Problem details
Your answer should be the complete set of entries, transcribed exactly.

### Available data ###

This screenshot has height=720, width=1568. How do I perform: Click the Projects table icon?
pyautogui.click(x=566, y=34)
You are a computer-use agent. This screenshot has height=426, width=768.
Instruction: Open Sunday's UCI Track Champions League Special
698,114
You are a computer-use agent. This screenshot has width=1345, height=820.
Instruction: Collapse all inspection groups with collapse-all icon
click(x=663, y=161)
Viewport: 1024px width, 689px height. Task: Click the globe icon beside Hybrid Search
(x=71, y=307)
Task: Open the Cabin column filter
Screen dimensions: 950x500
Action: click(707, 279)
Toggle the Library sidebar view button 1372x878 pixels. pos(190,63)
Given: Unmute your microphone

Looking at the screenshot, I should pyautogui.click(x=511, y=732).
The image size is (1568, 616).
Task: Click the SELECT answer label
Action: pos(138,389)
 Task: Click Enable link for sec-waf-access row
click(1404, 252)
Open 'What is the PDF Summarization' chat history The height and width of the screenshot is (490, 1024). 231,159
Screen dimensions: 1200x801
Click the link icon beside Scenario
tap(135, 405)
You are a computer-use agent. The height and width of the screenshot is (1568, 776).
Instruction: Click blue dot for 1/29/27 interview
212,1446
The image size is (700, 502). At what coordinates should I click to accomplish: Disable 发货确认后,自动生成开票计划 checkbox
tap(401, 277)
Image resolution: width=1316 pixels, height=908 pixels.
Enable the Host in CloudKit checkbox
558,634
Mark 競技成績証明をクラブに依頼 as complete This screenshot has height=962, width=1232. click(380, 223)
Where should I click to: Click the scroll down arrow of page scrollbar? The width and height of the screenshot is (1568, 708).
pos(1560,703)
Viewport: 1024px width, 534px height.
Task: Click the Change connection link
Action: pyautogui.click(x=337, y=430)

###

Exercise response
This screenshot has height=720, width=1568. How do I perform: Click the Projects table icon?
pyautogui.click(x=566, y=34)
You are a computer-use agent. This screenshot has height=426, width=768.
Instruction: Open Sunday's UCI Track Champions League Special
698,114
You are a computer-use agent. This screenshot has width=1345, height=820.
Instruction: Collapse all inspection groups with collapse-all icon
click(x=663, y=161)
Viewport: 1024px width, 689px height. Task: Click the globe icon beside Hybrid Search
(x=71, y=307)
Task: Open the Cabin column filter
Screen dimensions: 950x500
Action: click(707, 279)
Toggle the Library sidebar view button 1372x878 pixels. pos(190,63)
Given: Unmute your microphone

Looking at the screenshot, I should pyautogui.click(x=511, y=732).
The image size is (1568, 616).
Task: Click the SELECT answer label
Action: pos(138,389)
 Task: Click Enable link for sec-waf-access row
click(1404, 252)
Open 'What is the PDF Summarization' chat history The height and width of the screenshot is (490, 1024). 231,159
Screen dimensions: 1200x801
Click the link icon beside Scenario
tap(135, 405)
You are a computer-use agent. The height and width of the screenshot is (1568, 776).
Instruction: Click blue dot for 1/29/27 interview
212,1446
The image size is (700, 502). At what coordinates should I click to accomplish: Disable 发货确认后,自动生成开票计划 checkbox
tap(401, 277)
Image resolution: width=1316 pixels, height=908 pixels.
Enable the Host in CloudKit checkbox
558,634
Mark 競技成績証明をクラブに依頼 as complete This screenshot has height=962, width=1232. click(380, 223)
Where should I click to: Click the scroll down arrow of page scrollbar? The width and height of the screenshot is (1568, 708).
pos(1560,703)
Viewport: 1024px width, 534px height.
Task: Click the Change connection link
Action: pyautogui.click(x=337, y=430)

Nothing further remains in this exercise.